In-Place APIs Misused

Remember to assign the result of an operation to a variable or set the in-place parameter in the API.

Unnecessary Iteration

Avoid unnecessary iterations. Use vectorized solutions instead of loops.

No Scaling Before Scaling-sensitive Operation

Check whether feature scaling is added before scaling-sensitive operations.

Hyperparameter not Explicitly Set

Hyperparameters should be set explicitly.

Memory not Freed

Free memory in time.

Deterministic Algorithm Option Not Used

Set deterministic algorithm option to True during the development process, and use the option that provides better performance in the production.

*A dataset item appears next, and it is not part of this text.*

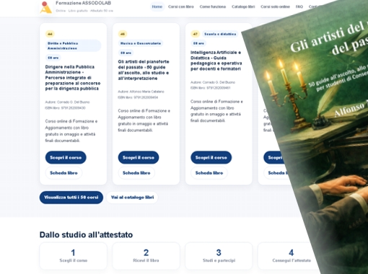368x274 pixels.
Task: Open Corsi solo online menu item
Action: pos(275,6)
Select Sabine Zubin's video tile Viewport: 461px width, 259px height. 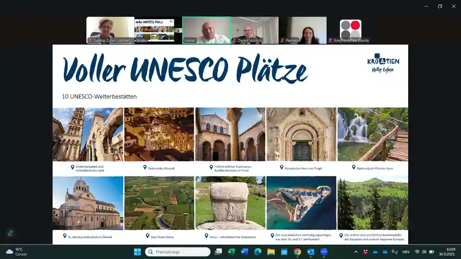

Missing the Mask of Invalid Value

Add a mask for possible invalid values. For example, developers should add a mask for the input for tf.log() API.

Randomness Uncontrolled

Set random seed explicitly during the development process whenever a possible random procedure is involved in the application.

Data Leakage

Use Pipeline() API in Scikit-Learn or check data segregation carefully when using other libraries to prevent data leakage.

Threshold-Dependent Validation

Use threshold-independent metrics instead of threshold-dependent ones in model evaluation.

NaN Equivalence Comparison Misused

Be careful when using the NaN equivalence comparison in NumPy and Pandas.

Chain Indexing

Avoid using chain indexing in Pandas.

Dataframe Coversion API Misused

Use df.to_numpy() in Pandas instead of df.values() for transform a DataFrame to a NumPy array.

Matrix Multiplication API Misused

When the multiply operation is performed on two-dimensional matrixes, use np.matmul() instead of np.dot() in NumPy for better semantics.

Columns and DataType Not Explicitly Set

Explicitly select columns and set DataType in Pandas.

Empty Column Misinitialization

When a new empty column is needed in a DataFrame in Pandas, use the NaN value in Numpy instead of using zeros or empty strings.

Merge API Parameter Not Explicitly Set

Explicitly specify on, how and validate parameter for df.merge() API in Pandas for better readability.

Broadcasting Feature Not Used

Use the broadcasting feature in TensorFlow 2 to be more memory efficient.

TensorArray Not Used

Use tf.TensorArray() in TensorFlow 2 if the value of the array will change in the loop.

Pytorch Call Method Misused

Use self.net() in PyTorch to forward the input to the network instead of self.net.forward().

Training / Evaluation Mode Improper Toggling

Call the training mode in the appropriate place in PyTorch code to avoid forgetting to toggle back the training mode after the inference step.

Gradients Not Cleared before Backward Propagation

Use optimizer.zero_grad(), loss_fn.backward(), optimizer.step() together in order in PyTorch. Do not forget to use optimizer.zero_grad() before loss_fn.backward() to clear gradients.